Here's a situation that our office sees very frequently:  A couple (married, dating, etc.) has a big, blowup argument. The police show up and one party accuses the other of domestic violence. Someone spends the night in jail. The police conduct an investigation and the DA files criminal charges against the party that they determine to be "the aggressor".

By the time the case ends up in court, emotions have cooled, the parties have attended some counseling and the "victim" no longer desires the involvement of the courts. She asks prosecutors to drop the case, but they refuse. Instead, the DA pursues the case "full speed ahead", with or without cooperation from the reporting party / "victim". 

Many of my clients are surprised to learn that an alleged victim of domestic violence cannot simply "drop the charges" in California. The decision of whether to file / drop criminal cases is made by the District Attorney's Office. Prosecutors may consult with victims, but they're not legally required to follow a victim's wishes.  
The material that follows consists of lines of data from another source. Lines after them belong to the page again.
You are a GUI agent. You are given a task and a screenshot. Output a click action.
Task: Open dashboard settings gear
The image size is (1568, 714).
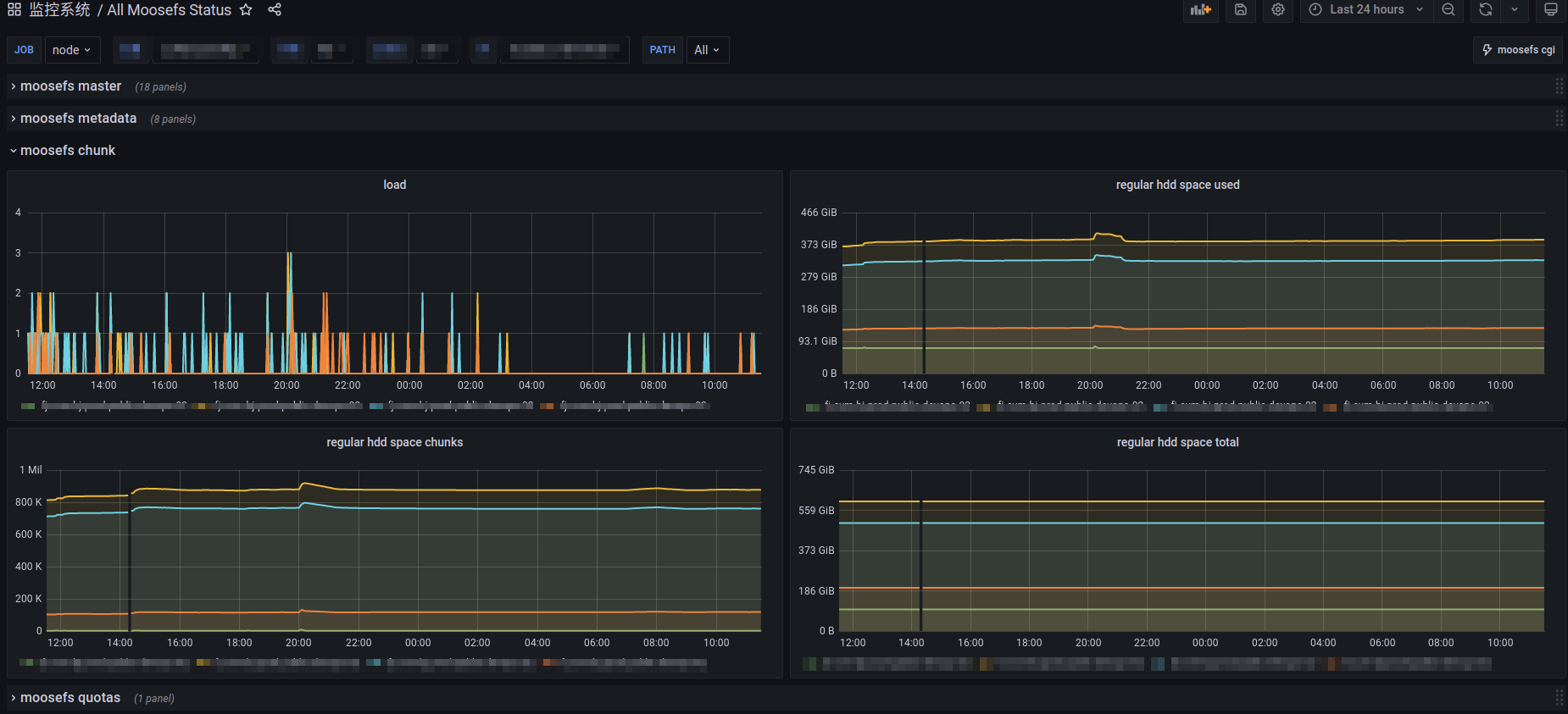tap(1278, 10)
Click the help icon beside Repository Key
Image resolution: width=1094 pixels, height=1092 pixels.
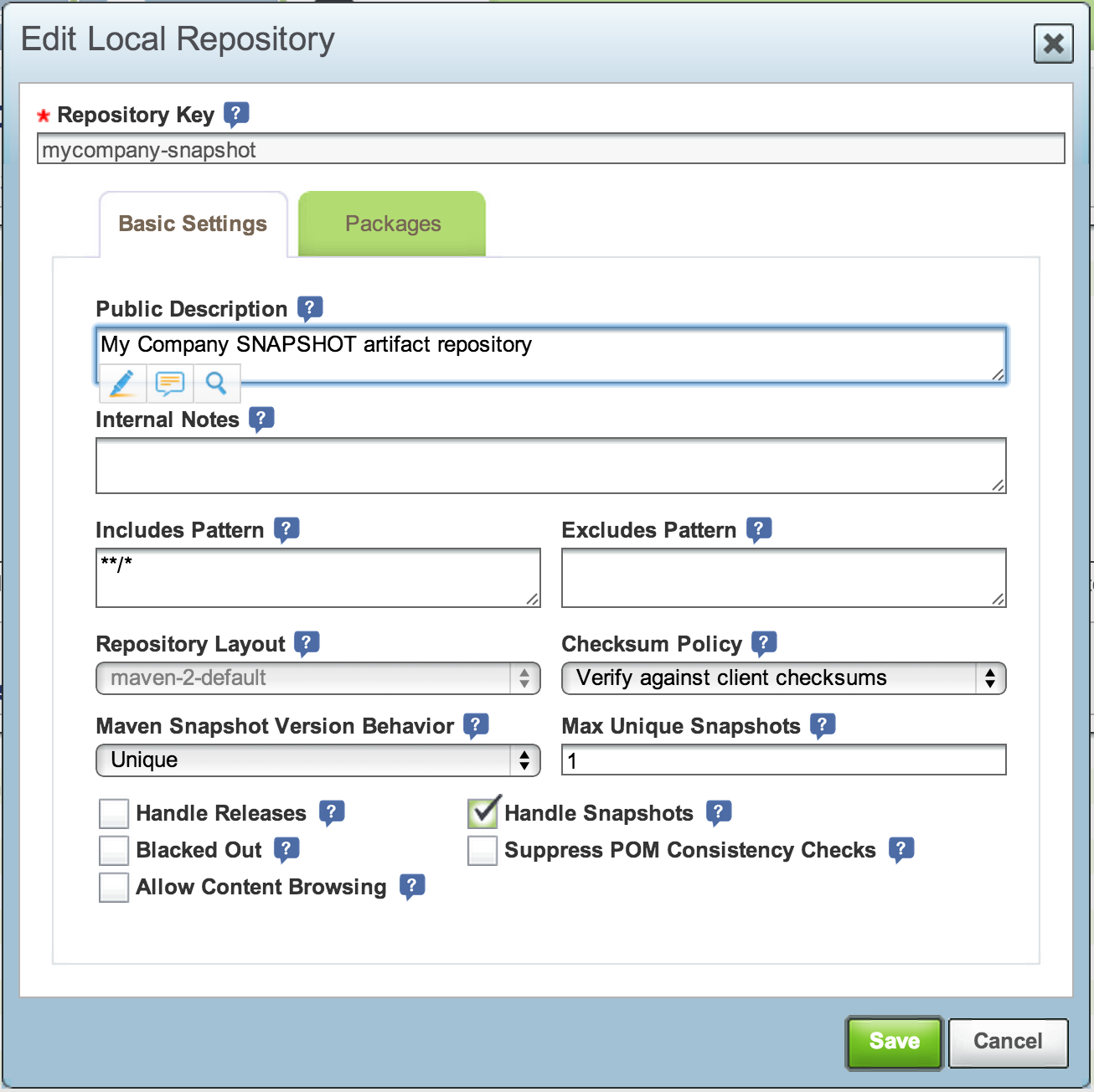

When a victim asks to drop charges (or indicates that she will not cooperate in a prosecution), the DA must decide whether or not they believe that they have a strong case without their victim's testimony. For example, the evidence might include a recorded 911 call in which the victim describes events as they're happening ("He's hitting me now! Help!"). The suspect might be heard in the background shouting threats. The police might have recorded an interview with the victim near the time of the incident in which she discusses her injuries and how they occurred. Cops might have photographed the injuries to corroborate the reporting party's story. Maybe other witness tell police that they saw the suspect personally striking the victim, etc.  In those situations, prosecutors will aggressively follow through with a criminal prosecution even if the victim asks them to dismiss the case. Their reasoning is easy to understand -- they can prove that the suspect has committed a serious, violent crime against the People of the State of California. He shouldn't be allowed to intimidate his victim into recanting her story. Prosecutors have a responsibility to protect vulnerable citizens and to seek justice against those who would do them harm. Plus, they don't need the victim's testimony to win a conviction. There's enough independent evidence to prove the charges even without her cooperation. That much makes sense.  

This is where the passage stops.